# ASSIGNED TASK
A line belongs in the answer only if it contains the word "color"; copy every such line from the listing below.
______
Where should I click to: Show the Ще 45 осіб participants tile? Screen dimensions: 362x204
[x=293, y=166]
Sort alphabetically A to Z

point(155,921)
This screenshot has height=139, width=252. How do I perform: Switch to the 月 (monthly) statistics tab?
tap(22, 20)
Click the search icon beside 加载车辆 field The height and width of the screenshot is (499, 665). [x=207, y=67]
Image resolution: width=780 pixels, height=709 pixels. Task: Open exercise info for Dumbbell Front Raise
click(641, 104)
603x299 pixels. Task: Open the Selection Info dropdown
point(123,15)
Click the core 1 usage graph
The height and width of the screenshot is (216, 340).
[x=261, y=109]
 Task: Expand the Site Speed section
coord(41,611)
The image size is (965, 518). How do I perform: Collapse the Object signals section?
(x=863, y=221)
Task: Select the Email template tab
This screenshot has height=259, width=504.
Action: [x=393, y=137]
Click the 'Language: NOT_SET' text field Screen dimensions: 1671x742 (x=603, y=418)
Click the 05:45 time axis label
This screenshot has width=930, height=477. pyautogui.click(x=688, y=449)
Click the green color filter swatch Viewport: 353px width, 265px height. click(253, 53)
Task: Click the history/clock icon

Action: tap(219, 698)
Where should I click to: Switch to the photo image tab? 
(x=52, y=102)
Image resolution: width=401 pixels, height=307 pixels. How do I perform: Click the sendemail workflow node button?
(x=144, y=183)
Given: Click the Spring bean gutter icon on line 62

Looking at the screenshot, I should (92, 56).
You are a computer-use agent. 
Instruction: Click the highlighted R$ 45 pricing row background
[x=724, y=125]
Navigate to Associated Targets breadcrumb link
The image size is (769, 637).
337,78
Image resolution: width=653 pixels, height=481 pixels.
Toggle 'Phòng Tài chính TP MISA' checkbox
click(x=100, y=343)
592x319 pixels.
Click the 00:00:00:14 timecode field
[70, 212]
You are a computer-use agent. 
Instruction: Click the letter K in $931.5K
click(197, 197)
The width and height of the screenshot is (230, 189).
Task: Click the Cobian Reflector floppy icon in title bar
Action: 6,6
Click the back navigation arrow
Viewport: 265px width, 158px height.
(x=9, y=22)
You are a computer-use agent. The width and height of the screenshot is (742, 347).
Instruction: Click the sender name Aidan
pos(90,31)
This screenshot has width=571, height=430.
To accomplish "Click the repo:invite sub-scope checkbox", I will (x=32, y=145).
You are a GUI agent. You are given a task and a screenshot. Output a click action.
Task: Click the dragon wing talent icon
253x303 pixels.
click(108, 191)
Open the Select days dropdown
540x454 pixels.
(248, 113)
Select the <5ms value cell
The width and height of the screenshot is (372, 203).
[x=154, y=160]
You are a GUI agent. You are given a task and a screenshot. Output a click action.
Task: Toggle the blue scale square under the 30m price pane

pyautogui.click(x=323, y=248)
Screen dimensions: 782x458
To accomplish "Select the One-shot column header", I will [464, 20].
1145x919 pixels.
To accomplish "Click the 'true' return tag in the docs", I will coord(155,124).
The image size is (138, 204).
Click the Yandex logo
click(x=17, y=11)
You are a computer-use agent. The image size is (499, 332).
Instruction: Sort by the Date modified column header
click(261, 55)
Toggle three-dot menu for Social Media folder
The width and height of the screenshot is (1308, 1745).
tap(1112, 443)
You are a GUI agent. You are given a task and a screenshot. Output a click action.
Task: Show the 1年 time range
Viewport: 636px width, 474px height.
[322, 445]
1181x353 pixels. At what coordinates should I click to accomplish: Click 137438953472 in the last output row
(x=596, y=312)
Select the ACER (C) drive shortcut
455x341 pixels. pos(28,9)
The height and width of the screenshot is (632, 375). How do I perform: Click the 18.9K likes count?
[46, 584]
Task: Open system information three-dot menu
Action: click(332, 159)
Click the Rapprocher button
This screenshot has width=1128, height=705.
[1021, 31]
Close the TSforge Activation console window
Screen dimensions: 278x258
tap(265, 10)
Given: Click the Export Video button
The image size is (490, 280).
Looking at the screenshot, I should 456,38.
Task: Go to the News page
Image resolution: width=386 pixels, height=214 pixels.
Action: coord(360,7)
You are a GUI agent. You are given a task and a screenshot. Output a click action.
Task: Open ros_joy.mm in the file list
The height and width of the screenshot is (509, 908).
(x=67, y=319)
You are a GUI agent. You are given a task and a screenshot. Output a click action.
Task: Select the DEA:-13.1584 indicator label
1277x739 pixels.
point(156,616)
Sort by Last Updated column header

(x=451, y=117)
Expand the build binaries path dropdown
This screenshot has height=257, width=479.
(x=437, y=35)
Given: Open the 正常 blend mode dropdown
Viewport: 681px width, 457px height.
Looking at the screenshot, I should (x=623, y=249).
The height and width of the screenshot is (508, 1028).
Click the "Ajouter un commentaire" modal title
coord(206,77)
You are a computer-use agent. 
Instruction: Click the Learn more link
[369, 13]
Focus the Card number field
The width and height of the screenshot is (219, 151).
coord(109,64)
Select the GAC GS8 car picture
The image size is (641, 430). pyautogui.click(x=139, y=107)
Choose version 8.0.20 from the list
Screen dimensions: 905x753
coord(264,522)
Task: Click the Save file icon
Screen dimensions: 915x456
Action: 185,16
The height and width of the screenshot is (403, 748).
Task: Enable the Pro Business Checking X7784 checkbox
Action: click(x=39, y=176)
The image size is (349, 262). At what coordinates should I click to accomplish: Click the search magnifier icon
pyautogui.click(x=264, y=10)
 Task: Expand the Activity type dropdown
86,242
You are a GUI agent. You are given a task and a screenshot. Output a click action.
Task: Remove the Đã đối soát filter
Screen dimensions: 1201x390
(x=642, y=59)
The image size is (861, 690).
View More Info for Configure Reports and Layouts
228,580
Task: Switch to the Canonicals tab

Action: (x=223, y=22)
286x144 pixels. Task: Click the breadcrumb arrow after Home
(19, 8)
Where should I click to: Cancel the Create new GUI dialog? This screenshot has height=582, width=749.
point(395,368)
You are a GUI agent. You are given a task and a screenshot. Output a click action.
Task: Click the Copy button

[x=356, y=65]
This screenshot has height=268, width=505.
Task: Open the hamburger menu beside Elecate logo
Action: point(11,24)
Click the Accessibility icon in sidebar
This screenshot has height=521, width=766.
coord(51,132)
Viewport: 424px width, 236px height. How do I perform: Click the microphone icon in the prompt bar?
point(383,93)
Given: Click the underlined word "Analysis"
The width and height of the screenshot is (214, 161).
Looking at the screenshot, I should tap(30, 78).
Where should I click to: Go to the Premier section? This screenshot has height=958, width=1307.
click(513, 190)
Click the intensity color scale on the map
______
# COMPLETED EXERCISE
Click the green color filter swatch Viewport: 353px width, 265px height. click(253, 53)
Click the intensity color scale on the map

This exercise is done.